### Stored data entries

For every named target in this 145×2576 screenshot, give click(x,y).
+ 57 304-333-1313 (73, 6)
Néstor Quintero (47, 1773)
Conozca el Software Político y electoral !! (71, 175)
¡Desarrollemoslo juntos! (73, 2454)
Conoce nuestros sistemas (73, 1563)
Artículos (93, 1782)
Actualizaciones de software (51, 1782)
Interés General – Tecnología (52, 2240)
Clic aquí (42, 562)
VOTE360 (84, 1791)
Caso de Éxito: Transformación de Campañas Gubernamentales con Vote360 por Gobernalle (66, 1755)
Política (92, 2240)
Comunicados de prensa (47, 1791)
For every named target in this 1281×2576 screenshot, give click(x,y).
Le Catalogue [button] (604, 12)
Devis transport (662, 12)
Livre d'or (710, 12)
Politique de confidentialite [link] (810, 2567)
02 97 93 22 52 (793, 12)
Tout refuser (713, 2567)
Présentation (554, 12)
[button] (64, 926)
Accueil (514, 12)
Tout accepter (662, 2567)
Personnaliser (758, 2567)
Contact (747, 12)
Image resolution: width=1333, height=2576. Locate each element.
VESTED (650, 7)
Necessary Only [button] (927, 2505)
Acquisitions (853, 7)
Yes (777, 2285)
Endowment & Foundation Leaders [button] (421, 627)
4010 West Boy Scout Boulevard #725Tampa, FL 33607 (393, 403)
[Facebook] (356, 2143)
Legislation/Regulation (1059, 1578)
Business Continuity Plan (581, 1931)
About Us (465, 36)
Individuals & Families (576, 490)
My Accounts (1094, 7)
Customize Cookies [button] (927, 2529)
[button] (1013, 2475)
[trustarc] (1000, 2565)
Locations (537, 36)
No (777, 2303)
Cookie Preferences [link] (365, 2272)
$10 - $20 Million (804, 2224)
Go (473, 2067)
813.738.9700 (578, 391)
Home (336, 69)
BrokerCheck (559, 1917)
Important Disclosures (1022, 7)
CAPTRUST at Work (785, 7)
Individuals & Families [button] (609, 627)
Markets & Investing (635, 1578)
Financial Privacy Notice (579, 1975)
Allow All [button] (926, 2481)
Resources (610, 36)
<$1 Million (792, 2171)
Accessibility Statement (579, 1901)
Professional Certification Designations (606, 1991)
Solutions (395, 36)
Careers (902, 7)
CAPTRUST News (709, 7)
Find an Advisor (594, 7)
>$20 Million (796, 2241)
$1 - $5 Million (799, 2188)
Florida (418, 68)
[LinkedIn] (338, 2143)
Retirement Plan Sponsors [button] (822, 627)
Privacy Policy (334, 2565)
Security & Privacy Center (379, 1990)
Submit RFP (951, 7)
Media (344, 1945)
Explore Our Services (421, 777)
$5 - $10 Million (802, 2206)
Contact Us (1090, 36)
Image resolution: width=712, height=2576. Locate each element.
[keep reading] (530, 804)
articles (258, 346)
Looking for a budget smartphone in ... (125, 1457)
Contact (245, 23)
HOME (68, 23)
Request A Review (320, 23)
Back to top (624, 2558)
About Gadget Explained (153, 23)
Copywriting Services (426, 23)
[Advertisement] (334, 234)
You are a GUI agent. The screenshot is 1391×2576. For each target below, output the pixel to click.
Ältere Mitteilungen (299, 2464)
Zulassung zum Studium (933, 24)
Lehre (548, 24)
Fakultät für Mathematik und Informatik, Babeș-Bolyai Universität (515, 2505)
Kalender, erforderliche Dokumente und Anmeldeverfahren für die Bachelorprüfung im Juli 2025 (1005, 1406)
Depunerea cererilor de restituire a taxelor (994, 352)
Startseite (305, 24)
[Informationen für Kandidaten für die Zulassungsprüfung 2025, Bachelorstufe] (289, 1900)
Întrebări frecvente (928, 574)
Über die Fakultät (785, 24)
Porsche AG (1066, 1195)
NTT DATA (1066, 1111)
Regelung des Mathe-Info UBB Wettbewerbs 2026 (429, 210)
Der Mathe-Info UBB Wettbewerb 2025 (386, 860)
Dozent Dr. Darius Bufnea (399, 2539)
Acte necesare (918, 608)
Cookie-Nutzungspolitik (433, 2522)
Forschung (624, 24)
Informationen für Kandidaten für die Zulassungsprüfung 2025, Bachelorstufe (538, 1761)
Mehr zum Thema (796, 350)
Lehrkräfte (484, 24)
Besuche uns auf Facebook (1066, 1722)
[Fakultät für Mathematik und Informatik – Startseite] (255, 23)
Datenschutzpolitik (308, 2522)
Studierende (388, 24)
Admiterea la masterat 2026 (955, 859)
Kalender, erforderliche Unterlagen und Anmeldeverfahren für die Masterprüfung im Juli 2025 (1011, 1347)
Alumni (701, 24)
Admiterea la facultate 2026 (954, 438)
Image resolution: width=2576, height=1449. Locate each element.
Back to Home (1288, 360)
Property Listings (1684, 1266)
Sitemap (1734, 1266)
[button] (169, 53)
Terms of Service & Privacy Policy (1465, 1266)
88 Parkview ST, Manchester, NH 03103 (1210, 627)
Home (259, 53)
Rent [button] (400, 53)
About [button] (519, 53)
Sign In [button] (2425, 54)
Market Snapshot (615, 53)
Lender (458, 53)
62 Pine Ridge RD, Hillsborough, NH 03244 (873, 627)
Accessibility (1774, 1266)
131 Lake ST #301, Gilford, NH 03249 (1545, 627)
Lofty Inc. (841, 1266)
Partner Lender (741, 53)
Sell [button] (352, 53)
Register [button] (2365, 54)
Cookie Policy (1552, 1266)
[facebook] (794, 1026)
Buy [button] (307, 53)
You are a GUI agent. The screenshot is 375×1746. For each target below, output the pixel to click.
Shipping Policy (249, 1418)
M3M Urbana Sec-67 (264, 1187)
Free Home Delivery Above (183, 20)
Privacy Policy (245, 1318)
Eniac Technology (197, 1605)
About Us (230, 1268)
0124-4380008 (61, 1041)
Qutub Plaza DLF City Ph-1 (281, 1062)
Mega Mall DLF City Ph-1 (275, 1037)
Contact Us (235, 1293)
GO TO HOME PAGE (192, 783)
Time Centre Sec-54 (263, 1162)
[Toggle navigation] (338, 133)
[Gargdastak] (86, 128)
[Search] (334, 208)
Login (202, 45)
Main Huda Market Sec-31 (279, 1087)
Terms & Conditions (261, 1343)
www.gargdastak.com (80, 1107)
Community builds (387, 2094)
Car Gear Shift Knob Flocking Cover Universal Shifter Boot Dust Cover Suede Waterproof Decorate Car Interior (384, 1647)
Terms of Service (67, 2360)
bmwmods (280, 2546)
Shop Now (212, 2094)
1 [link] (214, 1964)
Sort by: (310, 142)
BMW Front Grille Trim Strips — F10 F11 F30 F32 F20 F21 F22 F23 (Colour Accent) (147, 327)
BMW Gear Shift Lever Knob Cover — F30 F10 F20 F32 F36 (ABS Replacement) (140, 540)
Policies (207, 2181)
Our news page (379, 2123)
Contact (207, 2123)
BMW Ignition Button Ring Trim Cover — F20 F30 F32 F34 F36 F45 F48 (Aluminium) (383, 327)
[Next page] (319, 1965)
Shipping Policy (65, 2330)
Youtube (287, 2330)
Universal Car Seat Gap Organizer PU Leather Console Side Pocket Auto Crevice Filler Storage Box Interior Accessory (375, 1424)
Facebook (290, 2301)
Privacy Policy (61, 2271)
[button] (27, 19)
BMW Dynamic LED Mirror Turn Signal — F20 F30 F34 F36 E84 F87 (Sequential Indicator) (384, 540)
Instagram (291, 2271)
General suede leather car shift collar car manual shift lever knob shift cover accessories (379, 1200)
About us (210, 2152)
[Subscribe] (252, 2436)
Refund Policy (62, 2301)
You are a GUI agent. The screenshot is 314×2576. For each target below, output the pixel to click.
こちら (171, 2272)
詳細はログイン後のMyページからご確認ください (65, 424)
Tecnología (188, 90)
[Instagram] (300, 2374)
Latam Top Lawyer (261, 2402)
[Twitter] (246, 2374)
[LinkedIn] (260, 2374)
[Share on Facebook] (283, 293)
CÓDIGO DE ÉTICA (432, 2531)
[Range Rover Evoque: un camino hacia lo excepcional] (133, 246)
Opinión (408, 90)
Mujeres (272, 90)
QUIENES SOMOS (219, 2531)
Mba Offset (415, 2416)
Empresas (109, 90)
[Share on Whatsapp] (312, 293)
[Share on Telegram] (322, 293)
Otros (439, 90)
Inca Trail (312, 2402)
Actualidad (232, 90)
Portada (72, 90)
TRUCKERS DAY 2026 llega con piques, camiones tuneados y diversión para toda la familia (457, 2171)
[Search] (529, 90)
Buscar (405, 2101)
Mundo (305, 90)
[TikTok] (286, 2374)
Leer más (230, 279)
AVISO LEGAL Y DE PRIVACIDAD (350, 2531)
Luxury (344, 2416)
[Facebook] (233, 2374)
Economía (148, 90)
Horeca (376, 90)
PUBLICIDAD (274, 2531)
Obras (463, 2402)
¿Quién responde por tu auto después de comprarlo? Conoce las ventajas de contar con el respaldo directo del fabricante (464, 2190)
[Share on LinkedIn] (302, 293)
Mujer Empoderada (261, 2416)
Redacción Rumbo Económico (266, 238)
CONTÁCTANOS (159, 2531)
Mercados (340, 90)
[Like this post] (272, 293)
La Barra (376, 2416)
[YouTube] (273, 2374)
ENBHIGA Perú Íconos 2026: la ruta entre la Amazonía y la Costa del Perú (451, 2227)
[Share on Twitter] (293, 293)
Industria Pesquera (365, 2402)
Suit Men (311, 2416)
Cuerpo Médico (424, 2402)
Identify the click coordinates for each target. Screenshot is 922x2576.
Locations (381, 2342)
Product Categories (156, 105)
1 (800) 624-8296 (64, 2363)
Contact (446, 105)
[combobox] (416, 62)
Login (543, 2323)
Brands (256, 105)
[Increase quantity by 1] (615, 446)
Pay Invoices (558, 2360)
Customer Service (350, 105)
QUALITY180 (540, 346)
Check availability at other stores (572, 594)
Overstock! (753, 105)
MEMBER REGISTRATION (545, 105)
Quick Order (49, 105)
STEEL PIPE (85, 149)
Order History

### The task
The lines to copy run from the start of the records above through the line holding "Comunicados de prensa (47, 1791)"; give them exactly, both ends included, and nothing else.

### Result of this task
For every named target in this 145×2576 screenshot, give click(x,y).
+ 57 304-333-1313 (73, 6)
Néstor Quintero (47, 1773)
Conozca el Software Político y electoral !! (71, 175)
¡Desarrollemoslo juntos! (73, 2454)
Conoce nuestros sistemas (73, 1563)
Artículos (93, 1782)
Actualizaciones de software (51, 1782)
Interés General – Tecnología (52, 2240)
Clic aquí (42, 562)
VOTE360 (84, 1791)
Caso de Éxito: Transformación de Campañas Gubernamentales con Vote360 por Gobernalle (66, 1755)
Política (92, 2240)
Comunicados de prensa (47, 1791)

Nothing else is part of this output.